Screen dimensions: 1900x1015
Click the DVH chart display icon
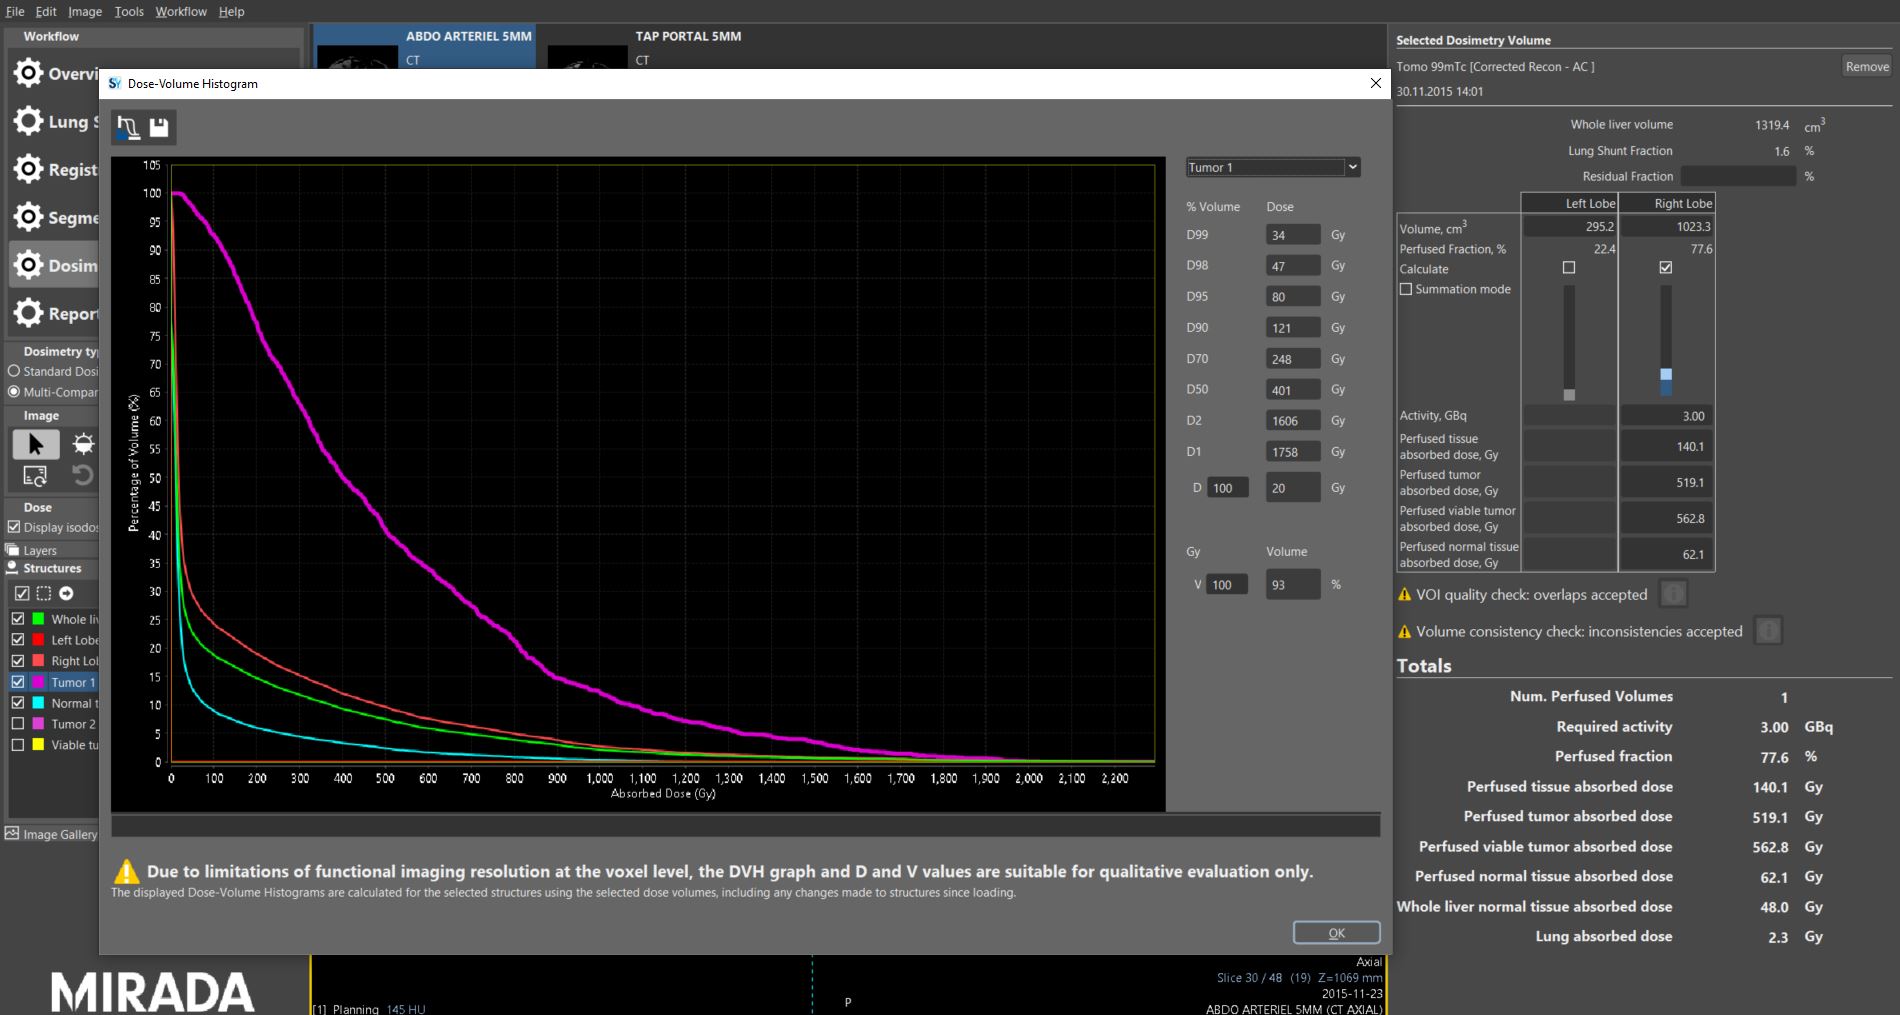128,127
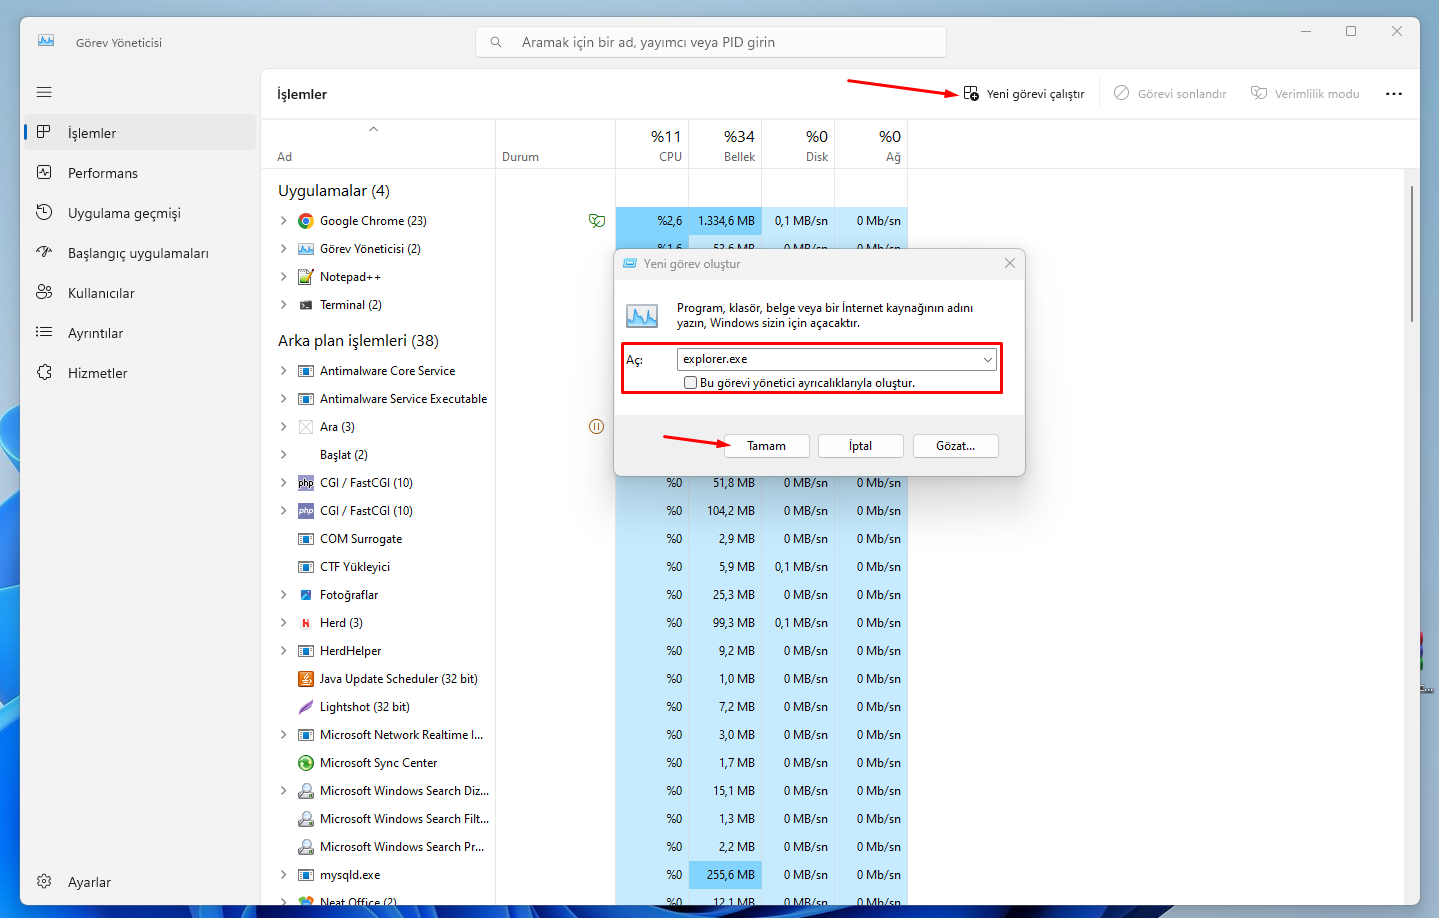
Task: Check Bu görevi yönetici ayrıcalıklarıyla oluştur
Action: point(690,382)
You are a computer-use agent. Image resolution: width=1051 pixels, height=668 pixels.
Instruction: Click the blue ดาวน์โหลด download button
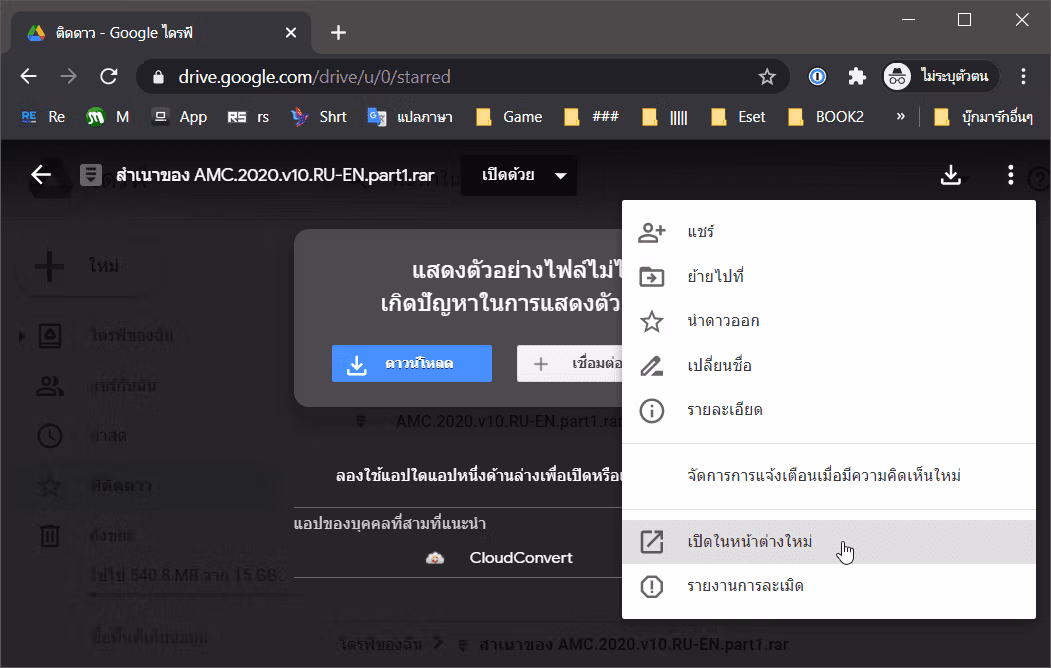(412, 364)
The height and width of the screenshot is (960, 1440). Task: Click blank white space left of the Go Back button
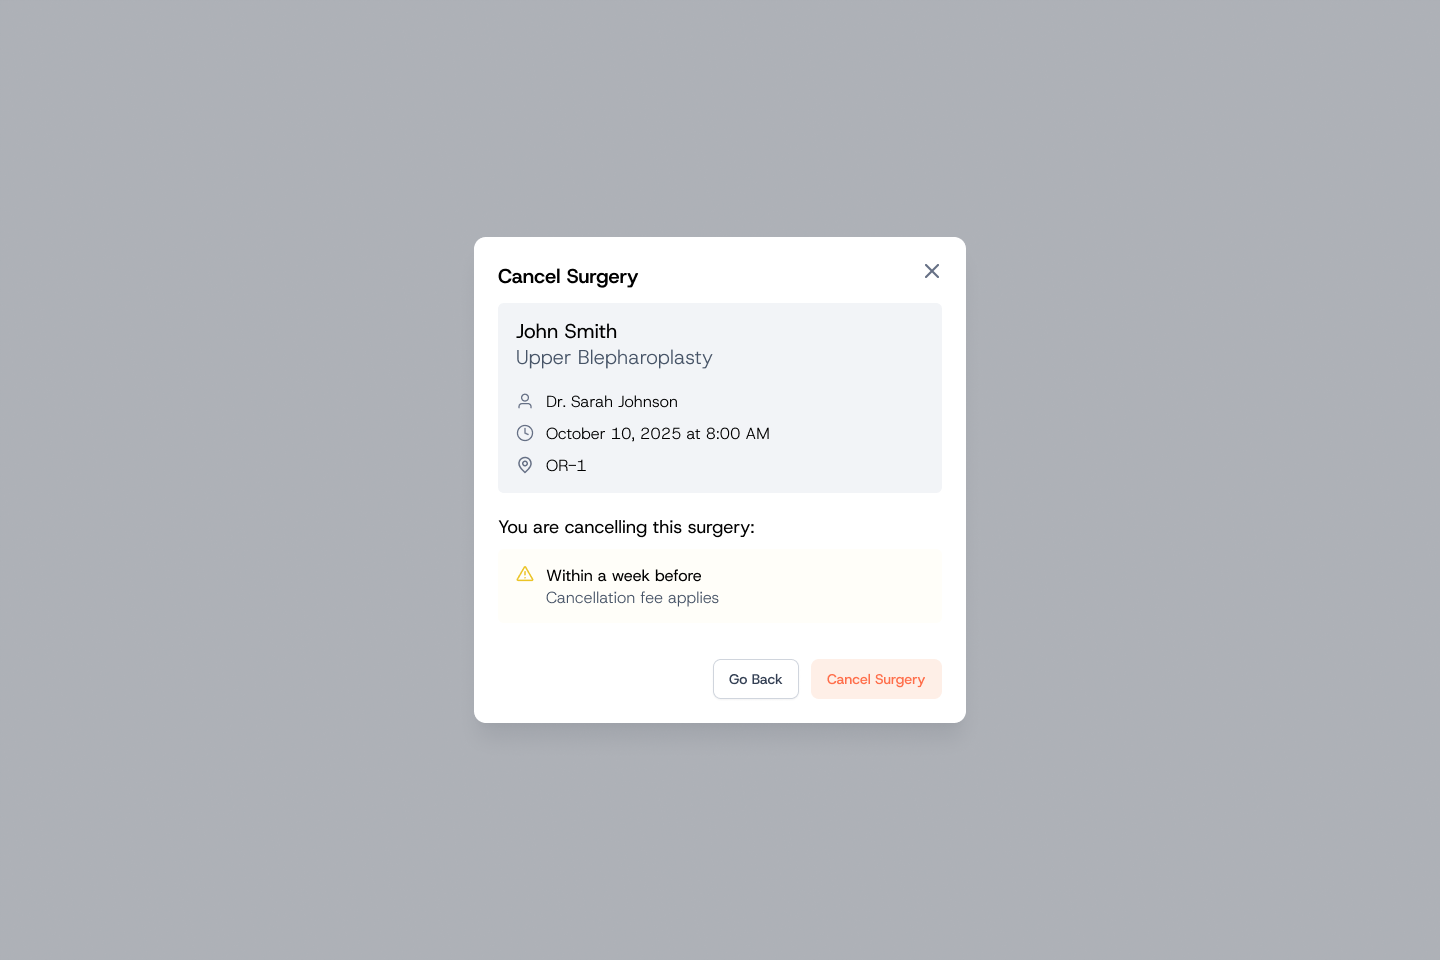[x=600, y=679]
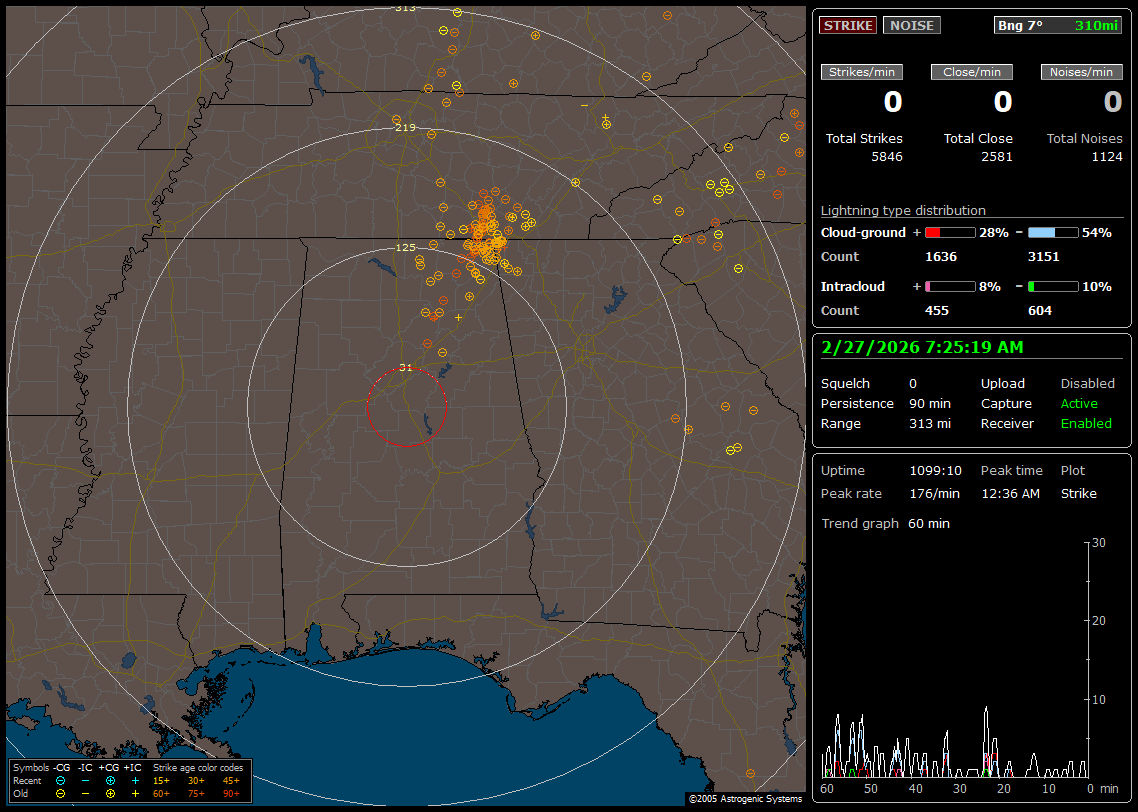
════
# [WHAT TO PRODUCE]
Produce a verbatim transcription of every line in the listing, images omitted.

# [RESPONSE AREA]
Screen dimensions: 1900x1015
Click the DVH chart display icon
128,127
Task: Check Bu görevi yönetici ayrıcalıklarıyla oluştur
Action: point(690,382)
You are a computer-use agent. Image resolution: width=1051 pixels, height=668 pixels.
Instruction: Click the blue ดาวน์โหลด download button
(412, 364)
The height and width of the screenshot is (960, 1440). Task: Click blank white space left of the Go Back button
[x=600, y=679]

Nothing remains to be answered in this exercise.